─── Quoted passage ───
Single by Crystal Castles

from the album Crystal Castles
- B-side: "Trash Hologram"
- Released: 21 April 2008
- Recorded: 2006
- Genre: Electropop, bitpop, experimental
- Length: 3:32
- Label: Different, PIAS, Last Gang
- Songwriters: Ethan Kath, Alice Glass
- Producer: Ethan Kath

Crystal Castles singles chronology
| "Air War" (2007) | "Courtship Dating" (2008) | "Vanished" (2008) |

Music video
- "Courtship Dating" on YouTube

= Courtship Dating =

2008 single by Crystal Castles

"Courtship Dating" is a song recorded by the Canadian electronic music duo Crystal Castles for their debut studio album, Crystal Castles (2008). It was released on 21 April 2008 through Different, PIAS, and Last Gang, as the third single from the album. It was ranked as one of the best songs of the year by multiple publications.
─── Excerpted data ───
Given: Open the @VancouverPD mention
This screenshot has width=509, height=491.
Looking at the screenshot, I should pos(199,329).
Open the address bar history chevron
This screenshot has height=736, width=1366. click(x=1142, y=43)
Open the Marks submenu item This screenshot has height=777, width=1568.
───
─── Excerpted data ───
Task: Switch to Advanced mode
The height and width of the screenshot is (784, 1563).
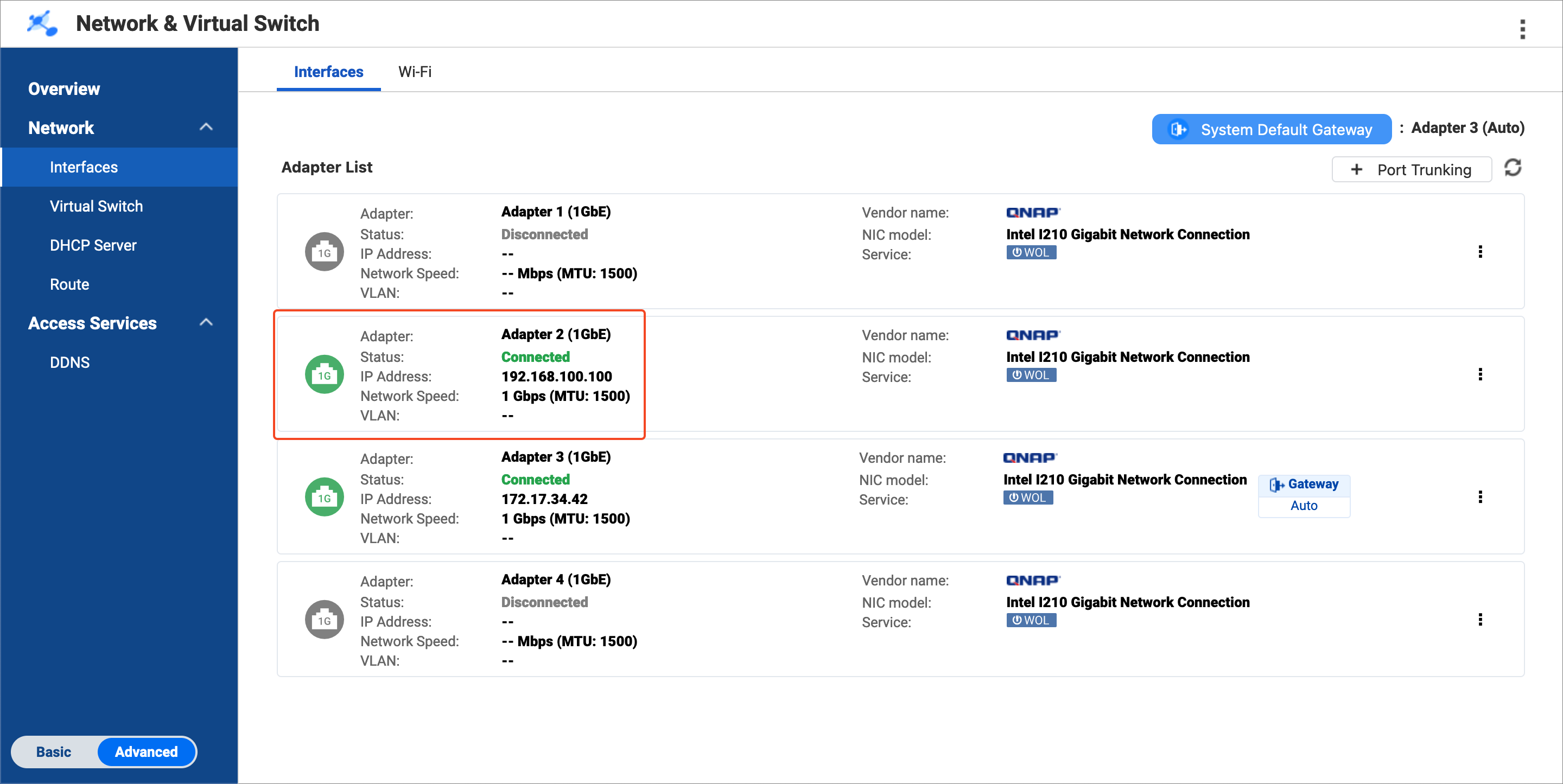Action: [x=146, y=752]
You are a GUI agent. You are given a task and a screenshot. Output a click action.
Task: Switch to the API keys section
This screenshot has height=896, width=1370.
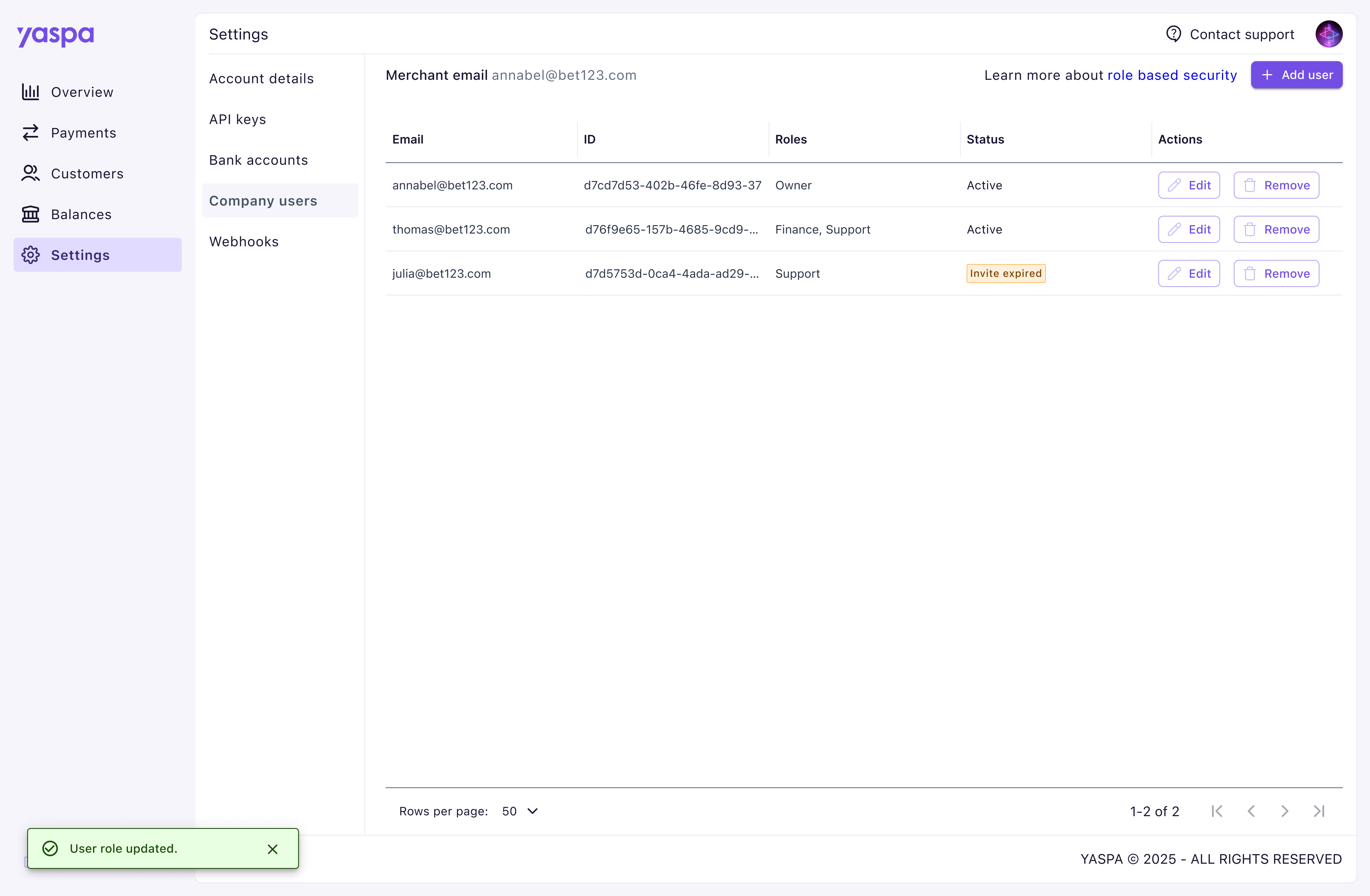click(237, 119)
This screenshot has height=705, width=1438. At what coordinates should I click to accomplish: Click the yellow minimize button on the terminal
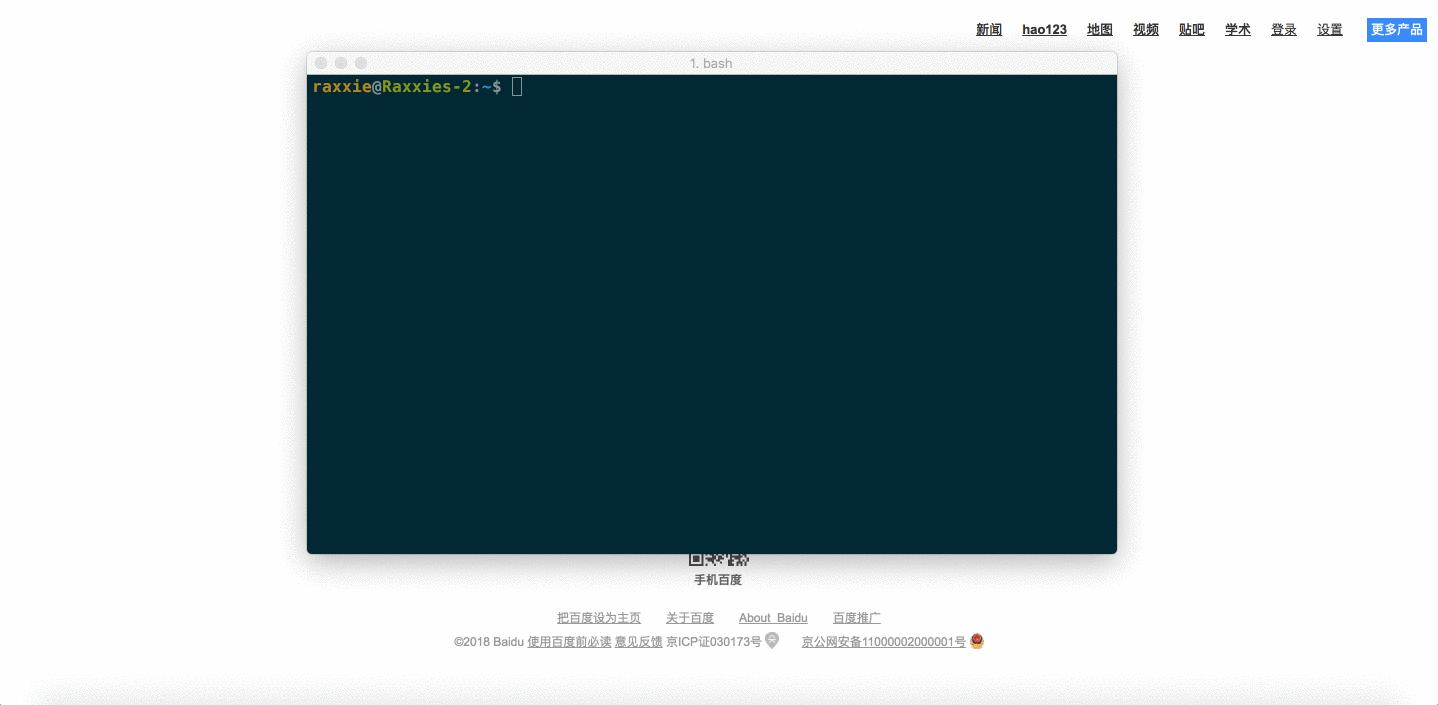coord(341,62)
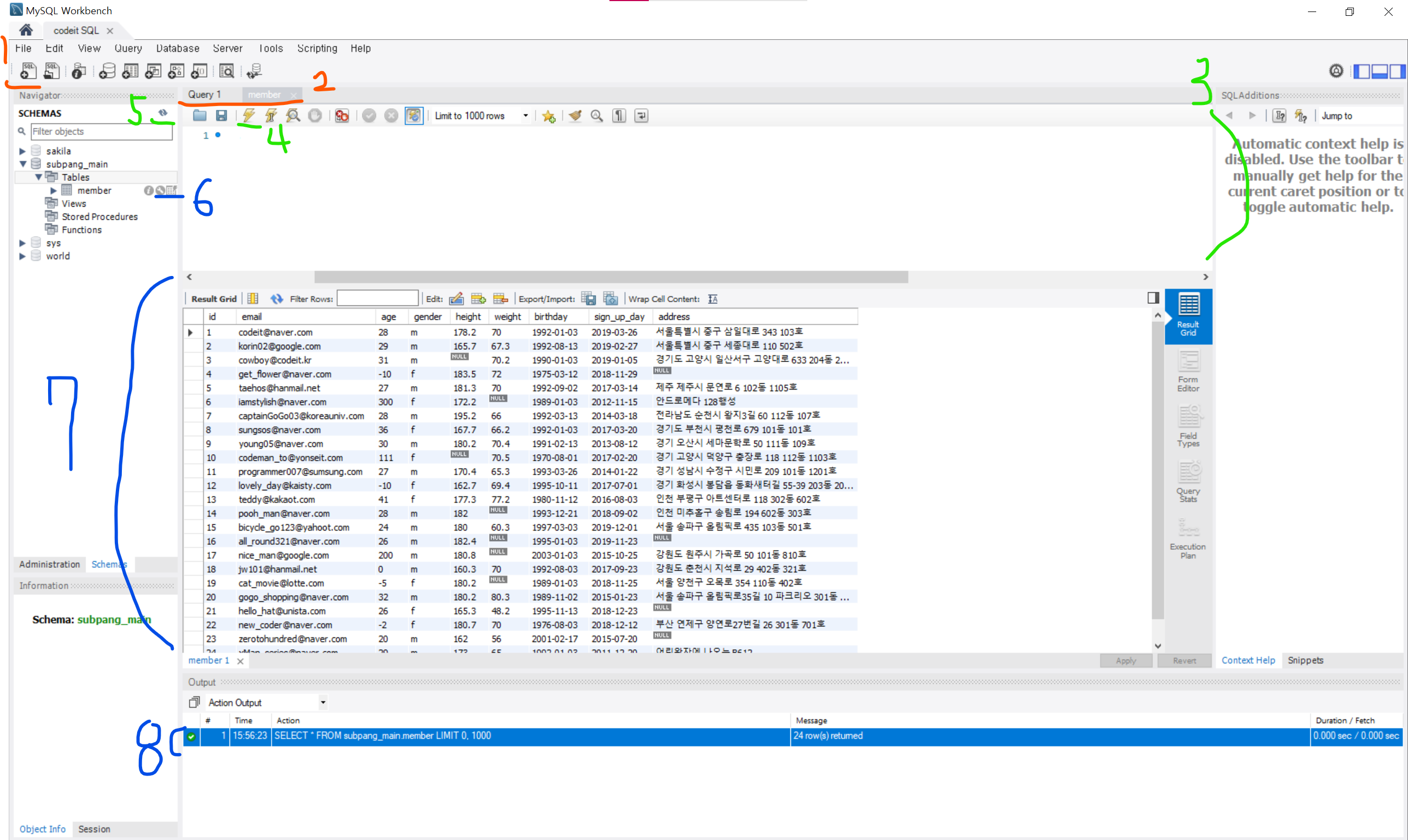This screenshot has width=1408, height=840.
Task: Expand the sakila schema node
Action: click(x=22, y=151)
───
◆ Task to carry out: According to the article on "Courtship Dating," which song appeared as the B-side of the single?

◆ Exercise response: "Trash Hologram"